[DTrace-devel] [PATCH] Copy fprobes entry args with BPF helper function
Kris Van Hees
kris.van.hees at oracle.com
Wed Mar 19 18:58:55 UTC 2025
On Wed, Mar 19, 2025 at 02:32:28AM -0400, eugene.loh at oracle.com wrote:
> From: Eugene Loh <eugene.loh at oracle.com>
>
> With commit a6b626a89 ("Fix fprobe/kprobe selection"), fprobes were
> effectively turned on. Unfortunately, with this fix, some tests like
> test/unittest/stack/tst.stack_fbt.sh encountered problems on UEK7
> since the BPF verifier would complain about the prototypes of some of
> the probe arguments. E.g., when loading arg3 in fprobe_trampoline()
> from fbt::vfs_write:entry from %r8+24, the BPF verifier complains
>
> func 'vfs_write' arg3 type INT is not a struct
> invalid bpf_context access off=24 size=8
>
> We can bypass this problem by using a BPF helper function to copy the
> arguments onto the BPF stack and then load the arguments into mstate
> from there.
>
> There is also a BPF get_func_arg() helper function, but it is not
> introduced until 5.17 -- that is, it appears after UEK7. See Linux
> commit f92c1e1 ("bpf: Add get_func_[arg|ret|arg_cnt] helpers").

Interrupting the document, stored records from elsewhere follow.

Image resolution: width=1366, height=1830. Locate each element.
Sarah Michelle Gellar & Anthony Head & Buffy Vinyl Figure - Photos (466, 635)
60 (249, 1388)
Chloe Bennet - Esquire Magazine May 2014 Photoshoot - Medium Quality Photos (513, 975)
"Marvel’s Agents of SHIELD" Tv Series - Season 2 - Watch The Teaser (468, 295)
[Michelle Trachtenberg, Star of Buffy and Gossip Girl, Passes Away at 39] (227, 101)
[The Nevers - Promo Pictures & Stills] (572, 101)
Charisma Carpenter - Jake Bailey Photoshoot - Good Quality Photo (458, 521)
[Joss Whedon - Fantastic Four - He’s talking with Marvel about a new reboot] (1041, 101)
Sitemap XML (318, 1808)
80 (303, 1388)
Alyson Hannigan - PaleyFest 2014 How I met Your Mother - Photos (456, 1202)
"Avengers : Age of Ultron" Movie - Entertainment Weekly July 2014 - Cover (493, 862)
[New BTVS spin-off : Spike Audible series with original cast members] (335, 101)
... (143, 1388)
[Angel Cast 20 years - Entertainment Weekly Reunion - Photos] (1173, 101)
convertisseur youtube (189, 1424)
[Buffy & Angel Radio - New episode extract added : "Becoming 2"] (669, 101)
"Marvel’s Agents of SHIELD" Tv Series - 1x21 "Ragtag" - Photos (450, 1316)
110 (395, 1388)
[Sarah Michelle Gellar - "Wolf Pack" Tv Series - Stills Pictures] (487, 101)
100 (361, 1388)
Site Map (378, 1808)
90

I'm OK with merging this (see r-b below) but I think that we should perhaps
see a follow-up patch soon that implements using bpf_get_func_arg() if
available, and otherwise use bpf_probe_read_kernel(). Not that it is (at
this point) necessary but it might be a good idea to adjust to newer ways
to access this data in case e.g. future kernels will hide access to the
argument data behind that bpf_get_fucn_arg() helper.
> While the already mentioned test signals the problem and the fix, we
> also add an additional test that actually checks the correctness of
> the arguments.
>
> Signed-off-by: Eugene Loh <eugene.loh at oracle.com>
Reviewed-by: Kris Van Hees <kris.van.hees at oracle.com>
> ---
> libdtrace/dt_prov_fbt.c | 14 ++-
> test/unittest/fbtprovider/tst.entryargs2.r | 29 ++++++
> test/unittest/fbtprovider/tst.entryargs2.sh | 105 ++++++++++++++++++++
> 3 files changed, 147 insertions(+), 1 deletion(-)
> create mode 100644 test/unittest/fbtprovider/tst.entryargs2.r
> create mode 100755 test/unittest/fbtprovider/tst.entryargs2.sh
>
> diff --git a/libdtrace/dt_prov_fbt.c b/libdtrace/dt_prov_fbt.c
> index 8aa53d643..50fa0d9dc 100644
> --- a/libdtrace/dt_prov_fbt.c
> +++ b/libdtrace/dt_prov_fbt.c
> @@ -285,8 +285,20 @@ static int fprobe_trampoline(dt_pcb_t *pcb, uint_t exitlbl)
> if (strcmp(pcb->pcb_probe->desc->prb, "entry") == 0) {
> int i;
>
> + /*
> + * We want to copy entry args from %r8 to %r7 (plus offsets).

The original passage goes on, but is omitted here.